## Excerpt to read
=== Begin Enclosure ===

Cognitive Reserve and Impact on HE and Quality of Life

There are two opposing forces that determine the likelihood of expressing the HE phenotype/developing neuropsychiatric symptoms in the presence of hyperammonemia or in relation to cerebral insults of different types and sizes—cognitive reserve (i.e. the neuroprotection that derives from chronic mental, social, and physical activity) and neuropsychiatric comorbidity. Cognitive reserve represents a resilience factor, while comorbidity increases the likelihood of the phenotype becoming apparent. The first example of how cognitive reserve can modulate the HE phenotype in patients with cirrhosis was provided by Srivastava and colleagues, who described the case of a taxi driver with cirrhosis and significant psychometric impairment whose on-the-road driving test performance remained very good [31]. Several years later, Montagnese and colleagues reported the cases of two patients with cirrhosis and HE, whose hobby or job were possibly responsible for a selectively enhanced performance in one neuropsychiatric test [32]. Patel and colleagues subsequently reported better quality of life in patients with cirrhosis and higher cognitive reserve (assessed by a demographically based regression method to estimate pre-morbid intelligence in terms of index scores on the Wechsler Adult Intelligence Scale–Revised), regardless of the presence of covert HE and the degree of hepatic failure [33]. Finally, Amodio and colleagues [34] assessed cognitive reserve with a dedicated tool (the Cognitive Reserve Index questionnaire (CRIq) [35]) in a large group of well-characterized patients with cirrhosis and varying degrees of neuropsychiatric impairment. They reported a correlation between CRIq scores and neuropsychological performance, but not between CRIq and neurophysiological performance, suggesting that cognitive reserve may explain some of the mismatch between neuropsychological and neurophysiological HE indices, and may represent a resilience factor for neuropsychological dysfunction in these patients. While tools to measure cognitive reserve remain sparse, and their validation/use is not yet widespread, clinicians should be alert to the fact that personal inclinations and habits may impinge on neuropsychological performance, in some instances protecting from HE, and, in others, masking its milder phenotypic manifestations.

=== End Enclosure ===

## Stored items
=== Begin Enclosure ===

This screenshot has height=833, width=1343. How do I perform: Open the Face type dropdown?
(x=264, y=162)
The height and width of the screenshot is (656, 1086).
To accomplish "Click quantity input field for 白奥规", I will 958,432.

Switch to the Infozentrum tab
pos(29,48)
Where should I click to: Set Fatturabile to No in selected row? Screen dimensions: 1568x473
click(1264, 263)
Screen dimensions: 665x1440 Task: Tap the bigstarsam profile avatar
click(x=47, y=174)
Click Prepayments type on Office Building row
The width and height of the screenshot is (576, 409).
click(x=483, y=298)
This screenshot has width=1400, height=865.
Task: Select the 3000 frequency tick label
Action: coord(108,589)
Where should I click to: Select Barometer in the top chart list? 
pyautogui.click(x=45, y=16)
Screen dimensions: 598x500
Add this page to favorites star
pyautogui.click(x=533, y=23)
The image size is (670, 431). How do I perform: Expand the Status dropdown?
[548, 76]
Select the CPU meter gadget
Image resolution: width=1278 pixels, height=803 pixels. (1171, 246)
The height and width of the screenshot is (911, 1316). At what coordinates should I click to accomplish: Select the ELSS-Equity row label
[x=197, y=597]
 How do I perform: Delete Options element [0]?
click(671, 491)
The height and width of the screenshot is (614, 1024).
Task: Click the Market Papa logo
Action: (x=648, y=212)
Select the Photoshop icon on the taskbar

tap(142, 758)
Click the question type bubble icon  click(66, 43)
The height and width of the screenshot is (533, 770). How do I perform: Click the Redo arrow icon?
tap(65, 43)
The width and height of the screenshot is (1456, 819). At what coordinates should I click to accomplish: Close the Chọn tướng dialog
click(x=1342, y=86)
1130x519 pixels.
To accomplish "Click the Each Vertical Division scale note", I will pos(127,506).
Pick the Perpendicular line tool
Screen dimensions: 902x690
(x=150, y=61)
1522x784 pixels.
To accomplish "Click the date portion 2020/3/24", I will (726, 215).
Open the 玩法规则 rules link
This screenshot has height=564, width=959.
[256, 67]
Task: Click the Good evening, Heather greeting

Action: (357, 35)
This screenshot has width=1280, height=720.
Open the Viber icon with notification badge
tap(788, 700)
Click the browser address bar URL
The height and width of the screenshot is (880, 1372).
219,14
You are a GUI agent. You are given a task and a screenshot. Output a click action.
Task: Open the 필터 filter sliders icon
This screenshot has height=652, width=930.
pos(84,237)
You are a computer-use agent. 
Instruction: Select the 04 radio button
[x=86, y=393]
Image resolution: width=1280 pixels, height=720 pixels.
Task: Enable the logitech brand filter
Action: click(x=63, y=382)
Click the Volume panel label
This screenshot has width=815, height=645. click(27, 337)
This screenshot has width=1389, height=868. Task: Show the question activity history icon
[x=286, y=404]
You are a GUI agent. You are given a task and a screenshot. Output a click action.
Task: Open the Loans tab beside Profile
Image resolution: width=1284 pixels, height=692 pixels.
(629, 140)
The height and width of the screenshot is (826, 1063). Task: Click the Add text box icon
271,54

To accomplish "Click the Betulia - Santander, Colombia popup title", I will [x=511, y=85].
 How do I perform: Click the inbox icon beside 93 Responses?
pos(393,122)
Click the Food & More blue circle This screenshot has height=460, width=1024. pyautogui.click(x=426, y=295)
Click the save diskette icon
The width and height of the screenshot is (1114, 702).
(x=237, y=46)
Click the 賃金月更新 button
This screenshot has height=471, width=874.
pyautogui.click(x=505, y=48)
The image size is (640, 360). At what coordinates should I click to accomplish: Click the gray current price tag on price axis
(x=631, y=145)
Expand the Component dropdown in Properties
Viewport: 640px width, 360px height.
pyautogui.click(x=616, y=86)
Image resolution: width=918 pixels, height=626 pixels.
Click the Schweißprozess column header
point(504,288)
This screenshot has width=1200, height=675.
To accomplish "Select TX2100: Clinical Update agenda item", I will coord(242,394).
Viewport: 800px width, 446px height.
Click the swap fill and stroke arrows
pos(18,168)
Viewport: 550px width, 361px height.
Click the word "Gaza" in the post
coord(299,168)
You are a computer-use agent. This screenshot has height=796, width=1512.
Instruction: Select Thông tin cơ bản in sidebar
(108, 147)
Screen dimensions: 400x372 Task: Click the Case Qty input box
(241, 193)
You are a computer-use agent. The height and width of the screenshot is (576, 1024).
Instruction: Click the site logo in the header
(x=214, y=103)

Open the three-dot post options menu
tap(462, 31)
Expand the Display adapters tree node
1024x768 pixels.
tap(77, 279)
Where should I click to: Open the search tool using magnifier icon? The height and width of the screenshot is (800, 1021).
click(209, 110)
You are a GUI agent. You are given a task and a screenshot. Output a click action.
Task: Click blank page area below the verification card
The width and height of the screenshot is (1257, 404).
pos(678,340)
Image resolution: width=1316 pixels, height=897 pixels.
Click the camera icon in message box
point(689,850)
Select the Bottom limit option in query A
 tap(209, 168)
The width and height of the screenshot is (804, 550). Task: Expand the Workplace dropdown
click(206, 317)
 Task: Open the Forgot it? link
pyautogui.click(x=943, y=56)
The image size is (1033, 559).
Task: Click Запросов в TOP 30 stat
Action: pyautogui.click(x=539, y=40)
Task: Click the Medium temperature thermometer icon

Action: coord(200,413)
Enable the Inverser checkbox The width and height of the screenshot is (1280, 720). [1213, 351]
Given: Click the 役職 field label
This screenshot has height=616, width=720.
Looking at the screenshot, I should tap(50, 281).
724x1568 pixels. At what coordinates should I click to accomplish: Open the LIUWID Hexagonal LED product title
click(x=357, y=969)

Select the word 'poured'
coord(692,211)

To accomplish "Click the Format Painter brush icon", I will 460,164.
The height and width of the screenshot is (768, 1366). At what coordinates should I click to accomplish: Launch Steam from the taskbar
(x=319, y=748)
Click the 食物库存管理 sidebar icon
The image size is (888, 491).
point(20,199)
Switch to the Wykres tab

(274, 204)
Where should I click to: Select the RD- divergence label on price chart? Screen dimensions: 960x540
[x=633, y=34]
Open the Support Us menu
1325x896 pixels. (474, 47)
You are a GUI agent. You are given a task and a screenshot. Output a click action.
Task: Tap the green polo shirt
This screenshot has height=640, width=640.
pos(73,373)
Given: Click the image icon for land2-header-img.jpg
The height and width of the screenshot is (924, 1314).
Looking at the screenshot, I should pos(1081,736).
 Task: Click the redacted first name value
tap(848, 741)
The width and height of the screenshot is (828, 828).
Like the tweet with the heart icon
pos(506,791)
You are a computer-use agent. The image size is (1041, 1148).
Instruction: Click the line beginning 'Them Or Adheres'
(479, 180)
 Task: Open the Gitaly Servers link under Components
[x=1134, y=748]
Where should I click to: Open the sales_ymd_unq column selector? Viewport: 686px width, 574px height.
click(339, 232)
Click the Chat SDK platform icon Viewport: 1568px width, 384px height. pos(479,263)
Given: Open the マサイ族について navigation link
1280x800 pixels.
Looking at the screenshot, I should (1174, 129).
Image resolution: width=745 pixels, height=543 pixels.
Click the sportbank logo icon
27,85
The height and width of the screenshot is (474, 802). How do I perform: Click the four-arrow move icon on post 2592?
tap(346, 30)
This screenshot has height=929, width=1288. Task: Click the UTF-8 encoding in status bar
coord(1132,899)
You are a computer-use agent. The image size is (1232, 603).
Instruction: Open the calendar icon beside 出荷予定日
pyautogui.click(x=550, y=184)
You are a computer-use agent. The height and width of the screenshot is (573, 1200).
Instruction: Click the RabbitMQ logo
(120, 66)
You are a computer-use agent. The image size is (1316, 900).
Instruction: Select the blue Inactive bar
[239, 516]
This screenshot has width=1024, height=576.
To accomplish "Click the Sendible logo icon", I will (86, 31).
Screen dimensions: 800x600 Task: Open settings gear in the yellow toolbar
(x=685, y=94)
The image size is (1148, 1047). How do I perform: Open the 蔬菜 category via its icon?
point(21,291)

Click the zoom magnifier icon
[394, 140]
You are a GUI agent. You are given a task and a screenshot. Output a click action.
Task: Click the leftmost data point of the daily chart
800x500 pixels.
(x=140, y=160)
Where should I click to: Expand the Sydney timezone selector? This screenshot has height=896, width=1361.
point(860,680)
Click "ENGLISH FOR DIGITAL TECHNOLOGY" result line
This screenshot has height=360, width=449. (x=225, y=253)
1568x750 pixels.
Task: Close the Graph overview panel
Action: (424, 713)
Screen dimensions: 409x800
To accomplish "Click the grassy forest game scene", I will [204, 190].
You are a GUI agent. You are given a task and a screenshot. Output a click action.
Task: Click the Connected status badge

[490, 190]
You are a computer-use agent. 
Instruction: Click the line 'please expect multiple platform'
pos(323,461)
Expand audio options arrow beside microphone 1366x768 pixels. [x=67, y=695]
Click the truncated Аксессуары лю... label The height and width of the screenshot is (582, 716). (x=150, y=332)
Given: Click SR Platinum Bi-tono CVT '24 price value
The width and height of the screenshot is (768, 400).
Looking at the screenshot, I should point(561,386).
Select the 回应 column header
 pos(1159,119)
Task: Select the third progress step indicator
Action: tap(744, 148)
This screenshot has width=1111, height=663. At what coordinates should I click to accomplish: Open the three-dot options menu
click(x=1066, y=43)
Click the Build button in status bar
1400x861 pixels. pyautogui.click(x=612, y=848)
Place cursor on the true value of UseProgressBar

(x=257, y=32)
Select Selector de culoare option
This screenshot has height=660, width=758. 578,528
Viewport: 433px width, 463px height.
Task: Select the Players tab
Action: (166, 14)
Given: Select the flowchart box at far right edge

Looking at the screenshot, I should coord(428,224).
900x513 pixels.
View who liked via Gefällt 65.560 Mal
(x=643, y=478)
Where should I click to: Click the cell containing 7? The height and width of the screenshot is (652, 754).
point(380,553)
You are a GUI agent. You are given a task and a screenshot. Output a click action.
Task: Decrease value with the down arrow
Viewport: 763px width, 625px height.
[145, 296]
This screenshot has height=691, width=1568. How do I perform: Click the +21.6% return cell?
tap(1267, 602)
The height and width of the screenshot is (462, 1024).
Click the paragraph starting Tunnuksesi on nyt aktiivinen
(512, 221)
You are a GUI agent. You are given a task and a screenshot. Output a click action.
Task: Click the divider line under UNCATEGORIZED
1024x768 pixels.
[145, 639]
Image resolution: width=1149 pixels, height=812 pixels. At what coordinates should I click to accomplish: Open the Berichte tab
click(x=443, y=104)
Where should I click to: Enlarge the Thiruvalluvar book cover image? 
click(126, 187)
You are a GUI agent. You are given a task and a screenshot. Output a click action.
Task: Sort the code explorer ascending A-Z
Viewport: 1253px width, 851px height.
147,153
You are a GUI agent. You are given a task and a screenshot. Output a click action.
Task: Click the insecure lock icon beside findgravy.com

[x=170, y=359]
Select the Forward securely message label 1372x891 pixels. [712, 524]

=== End Enclosure ===

## Things to do
(A) Answer these questions from the cognitive reserve excerpt.
(i) What was the job of the patient with cirrhosis whose case Srivastava and colleagues described?
(ii) Which tool did Amodio and colleagues use to assess cognitive reserve?
(iii) What did Patel and colleagues report was better in patients with cirrhosis and higher cognitive reserve?
(B) Supply the text that follows the last sentence of the cognitive reserve excerpt.

## Results by task
(A)
(i) Taxi driver
(ii) The Cognitive Reserve Index questionnaire (CRIq)
(iii) Quality of life

(B)
Conclusions

There is evidence that HE, even in its milder forms, affects quality of life, sleep–wake patterns, and the balance and relationships between the affected patient and their family. The exact weight of HE over such life domains in relation to the underlying liver failure is not easily established, and the risk and resilience factors of single patients are difficult to measure. Hepatologists and gastroenterologists should become more familiar with the tools and techniques needed to further the understanding within this field of clinical research and clinical practice, which has significant social and economic ramifications.